Internal battle results in canceled Holocaust course

Controversy erupted when Mountain View High principal Tom Baer pulled a new course about genocide from the fall curriculum. More than 50 students had signed up for the class, a brainchild of 19-year school veteran Frank Navarro, who would have taught it.

The course would have covered the Holocaust, the Armenian and Cambodian genocides, the Native American experience and ethnic cleansing

Baer initially supported the course. However, last spring he voiced concerns following Holocaust Remembrance Week, which was organized by a student under Navarro's supervision.
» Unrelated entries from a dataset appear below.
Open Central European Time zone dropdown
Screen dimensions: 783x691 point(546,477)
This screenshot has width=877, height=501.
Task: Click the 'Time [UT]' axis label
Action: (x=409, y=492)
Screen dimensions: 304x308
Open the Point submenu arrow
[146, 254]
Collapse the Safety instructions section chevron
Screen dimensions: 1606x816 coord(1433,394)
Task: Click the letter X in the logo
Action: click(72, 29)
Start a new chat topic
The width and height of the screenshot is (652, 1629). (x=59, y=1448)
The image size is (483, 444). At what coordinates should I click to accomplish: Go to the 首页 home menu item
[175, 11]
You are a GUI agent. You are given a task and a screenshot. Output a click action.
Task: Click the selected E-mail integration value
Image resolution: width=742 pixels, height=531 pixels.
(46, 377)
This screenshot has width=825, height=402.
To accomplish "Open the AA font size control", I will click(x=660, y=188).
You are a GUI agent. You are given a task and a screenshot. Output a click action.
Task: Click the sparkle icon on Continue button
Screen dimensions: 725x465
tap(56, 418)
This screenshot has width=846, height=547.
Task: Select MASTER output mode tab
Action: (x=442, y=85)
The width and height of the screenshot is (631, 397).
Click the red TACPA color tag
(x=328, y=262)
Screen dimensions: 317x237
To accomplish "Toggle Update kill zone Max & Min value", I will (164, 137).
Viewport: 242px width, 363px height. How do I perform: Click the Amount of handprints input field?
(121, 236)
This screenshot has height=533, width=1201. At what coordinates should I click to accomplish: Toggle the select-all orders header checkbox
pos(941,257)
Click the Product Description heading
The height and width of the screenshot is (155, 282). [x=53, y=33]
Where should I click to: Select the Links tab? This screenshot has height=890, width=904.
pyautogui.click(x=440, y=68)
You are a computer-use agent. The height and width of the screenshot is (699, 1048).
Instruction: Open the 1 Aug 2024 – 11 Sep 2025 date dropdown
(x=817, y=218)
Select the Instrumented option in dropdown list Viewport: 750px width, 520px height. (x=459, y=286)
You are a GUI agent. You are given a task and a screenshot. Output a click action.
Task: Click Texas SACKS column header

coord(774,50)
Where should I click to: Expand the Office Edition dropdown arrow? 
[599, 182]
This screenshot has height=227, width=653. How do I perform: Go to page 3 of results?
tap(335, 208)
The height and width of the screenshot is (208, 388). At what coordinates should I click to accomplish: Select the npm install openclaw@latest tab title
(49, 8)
Baer, who is Jewish and lost family in Bergen-Belsen concentration camp, said he worried whether or not Navarro's curriculum would offer students enough opportunity to "process their feelings.

"My concern is that kids hook things up in strange ways. The Holocaust is something that strikes lots of teens about the sick and cruel world we live in. I don't want that confirmed for kids," Baer said. If the Holocaust is taught, "I want it linked with images of hope and opportunity."

Navarro, in fact, provided Baer with an outline of activities students would do to explore their feelings about such dark phases of human history: According to the outline, the youngsters would keep journals, create artwork dedicated to the victims of genocide and write reports on rescuers, resisters and Nazis.

However, Baer canceled the course, which Navarro had been preparing since 1994.

Both Baer and Navarro agree that the question isn't whether or not the Holocaust should be taught. But after that point, their individual accounts of the situation diverge sharply.

Baer said Navarro didn't respond to memos asking him to discuss the program. Navarro said Baer "seems to have a problem with teaching anything which brings light to this time period. When he and I sat down to discuss it, he rejected all my comments."

Navarro also claims that Baer was dubious about a non-Jew teaching the course and likened the situation to that of a white man teaching African American history. Baer's message was "it doesn't jibe," said Navarro, who is Mexican American.

But Baer claims ethnicity has nothing to do with the matter. He doesn't deny the comment, but contends that he only meant to point out that some subtleties of the Holocaust experience may be lost on someone who was not personally affected.

Ultimately, Baer said, "I think it's a big plus that Frank's not Jewish, because he isn't overly sensitive to the Holocaust. This [ethnicity] is a non-issue. I have great faith in him."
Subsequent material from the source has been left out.